Note: To uphold privacy and confidentiality, careful revisions have been made to preserve the essence of the patient's story while highlighting the shared human needs that connect us beyond screens. The name "Caroline" is a pseudonym; all identifying details have been altered to protect the individual’s identity.
83% of teens who told the CDC survey they were frequently depressed, and 84% of those who reported being cyberbullied, also reported histories of being emotionally and/or violently abused by parents and household adults -- and many more had parents/caretakers who suffered addiction, severe depression, and jailing. I don't doubt that a small fraction of teens and adults who have problems elsewhere in their lives may find these problems exacerbated by unhealthy social media use, and abused and depressed teens do use social media more than non-abused teens, often to seek contacts and help. To simply ignore the dominant role of parent/adult-inflicted abuses in driving teens' mental health problems and pretend the whole problem is just teens' developmental stage and social media habits is bizarre and unproductive. Somehow, we have devolved into fixating on the mouse in the room and ignoring the elephant.

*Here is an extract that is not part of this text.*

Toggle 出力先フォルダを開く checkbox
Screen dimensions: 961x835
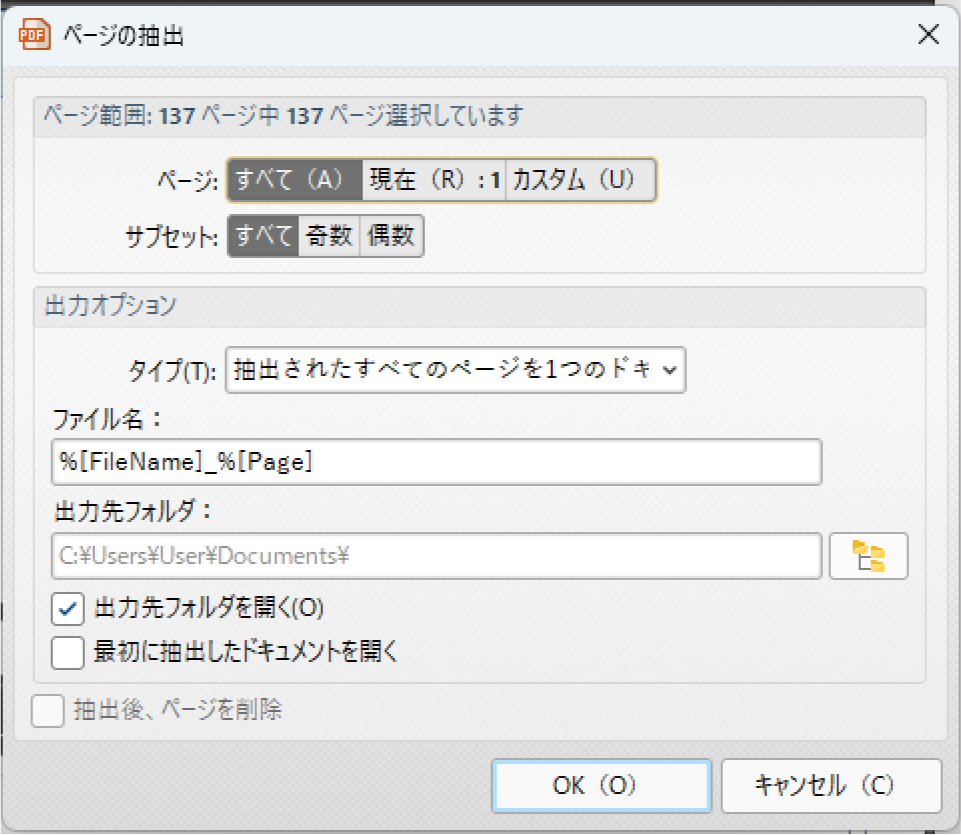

Hello- I am a mental health clinician/family therapist and I have been treating digital media overuse (DMO) and addictions for the past 15 years via our center Digital Media Treatment & Education Center. We developed a systemic based treatment approach about 10 years ago, and we train clinicians on utilizing it, and many associated areas to DMO. We have offered clinical trainings since about 2018 to those in the mental health field, etc, and we find people love learning the information, however we are finding mental health clinicians as a whole are slow to embrace this field as an important, necessary part of their work, even a speciality. Our cohort is still so small, yet growing. We have different thoughts about this challenge; such as, limited research as you point out, it is a complicated problem area to treat given how prevalent/pervasive devices are in schools, at work, in families; we are very accepting as a society of devices and apps, the US is slow to embrace the ICD-11 which now includes gaming disorder and compulsive sexual behavior disorder, therefore insurance will not cover these as disorders and legal accommodations do not yet apply for kids who just can't learn on devices due to their inability to control their online behaviors, and clearly there is yet to be a clear standard of practice for treatment. From our perspective each application typically seen as problematic/"addictive" (gaming, social media, porn, compulsive spending/gambling, and info overload) requires a specific focus and interventions- it is not about treating "internet addiction" anymore. It is a slow moving train and without more guidance, therapists as whole feel directionless. And I must note, important institutions doing very important research on screen related problem areas (ABCD study) such as, the national institute of health (NIH) are being required to have their funding diminished. It will limit our ability to truly do good work and publish necessary research findings.